An attacker will upload this zip bomb using the MobSF web interface or API. So an attacker will spend only 12-15 MB of his bandwidth.

Now the MobSF tool will extract that zip file and it'll be automatically converted into its original size 5GB.

So now a web server will be forced to store 5GB of data and its storage will be exhausted by an attacker's single request.

Web server's storage and resources will not be able to handle other running websites or applications as the storage is exhausted. This way an attacker can achieve complete Web Server Resource Exhaustion.

Impact:

  1. This vulnerability can lead to complete server disruption in an organization which can affect other internal portals and tools too (which are hosted on the same server).
  2. If some organization has created their customised cloud based mobile security tool using MobSF core then an attacker can exploit this vulnerability to crash their servers.

POC:

  1. Screen Recording :
    https://drive.google.com/file/d/1x7GEPJr2T04Ij5ZFQQtGWvUWXtM4M4aw/view?usp=sharing
  2. POC Zip Bomb File (Upon extraction this file will consume 6GB of storage) : https://drive.google.com/file/d/1N3apL1ySMecnt3HUQcDcuH7hsjPrdwUj/view?usp=sharing

Mitigation:
It is recommended to implement a safeguard that checks the total uncompressed size of any uploaded ZIP file before extraction. If the estimated uncompressed size exceeds a safe threshold (e.g., 100 MB), MobSF should reject the file and notify the user.

Impact

CVE-2025-46730 has a CVSS score of 6.8 (Medium). The vector is network-reachable, high privileges required, and no user interaction. A CVSS score reflects the worst-case severity of the vulnerability, not your specific exposure. Whether this affects your application depends on whether the vulnerable code is present and reachable in your environment. No fixed version is listed yet, so configuration controls and monitoring matter more in the interim.

Affected versions

mobsf (<= 4.3.2)

Security releases

Not available

Kodem intelligence

Severity tells you how bad this could be in the worst case. It does not tell you whether you are exposed. Exploitability and impact are functions of runtime truth: whether the vulnerable code is present, reachable, and actually executes in your application. A vulnerable package can sit in your dependency tree and never run.

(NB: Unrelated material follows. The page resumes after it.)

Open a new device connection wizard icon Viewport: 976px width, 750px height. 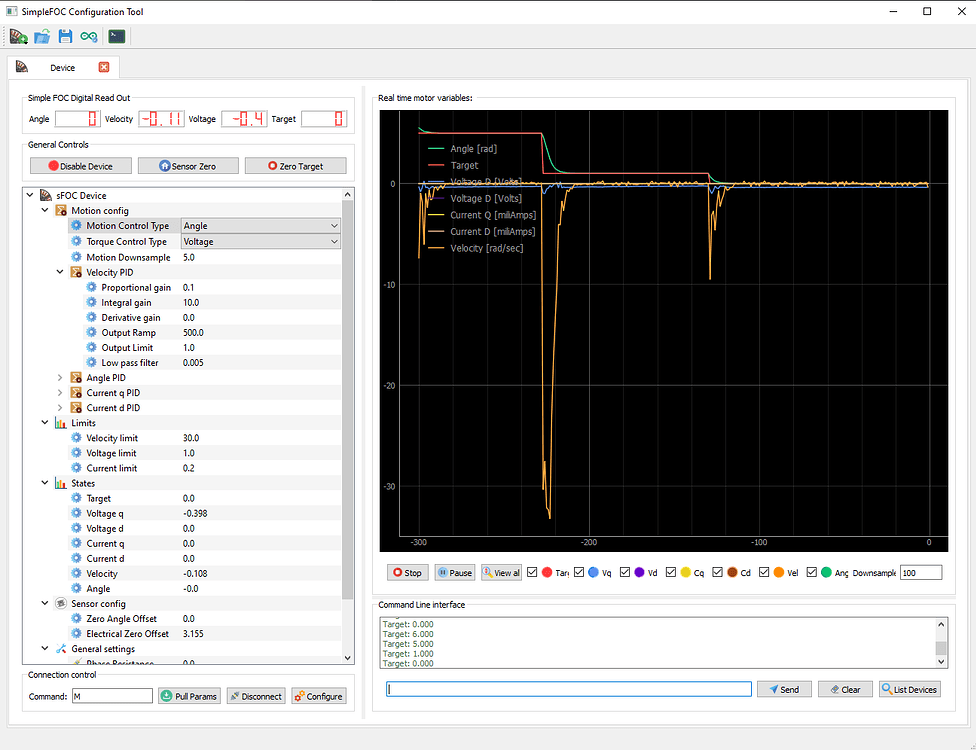click(18, 36)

Kodem, an Intelligent Application Security platform, uses runtime intelligence to reveal which vulnerabilities actually execute in production, so teams prioritize the ones that genuinely matter. Kodem's runtime-powered SCA identifies whether this CVE is reachable in your applications.

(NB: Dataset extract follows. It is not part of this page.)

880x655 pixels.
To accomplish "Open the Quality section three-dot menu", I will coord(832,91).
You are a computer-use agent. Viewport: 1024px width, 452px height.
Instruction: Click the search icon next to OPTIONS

See it in your environment

Remediation advice

No fixed version is listed for CVE-2025-46730 yet.

Kodem Kai can prioritize this vulnerability in your dependency tree and generate a fix recommendation.

Frequently Asked Questions

  1. What is CVE-2025-46730? CVE-2025-46730 is a medium-severity security vulnerability in mobsf (pip), affecting versions <= 4.3.2. No fixed version is listed yet.
  2. How severe is CVE-2025-46730? CVE-2025-46730 has a CVSS score of 6.8 (Medium). This score reflects the worst-case severity of the vulnerability, not your specific exposure. Whether it represents real risk in your environment depends on whether the vulnerable code is present and reachable.
  3. Which versions of mobsf are affected by CVE-2025-46730? mobsf (pip) versions <= 4.3.2 is affected.
  4. Is there a fix for CVE-2025-46730? No fixed version is listed for CVE-2025-46730 yet. Monitor the advisory for updates and apply mitigations in the interim.
  5. Is CVE-2025-46730 exploitable, and should I be worried? Whether CVE-2025-46730 is exploitable in your environment depends on whether the vulnerable code is present and reachable. A CVSS score is a worst-case rating; it does not account for your specific deployment, configuration, or usage patterns. Kodem, an Intelligent Application Security platform, uses runtime intelligence to show which vulnerabilities actually execute in production, so you can focus on the ones that represent real risk. Get a demo
  6. What actually determines whether CVE-2025-46730 is exploitable, and how bad it is? Exploitability and impact are not fixed properties of a CVE. They depend on runtime truth: whether the vulnerable code is present, reachable, and actually executes in your application. A high CVSS score on a dependency that never runs is not the same as real risk. Kodem, an Intelligent Application Security platform, uses runtime intelligence to reveal which vulnerabilities actually execute in production, so teams prioritize the ones that genuinely matter.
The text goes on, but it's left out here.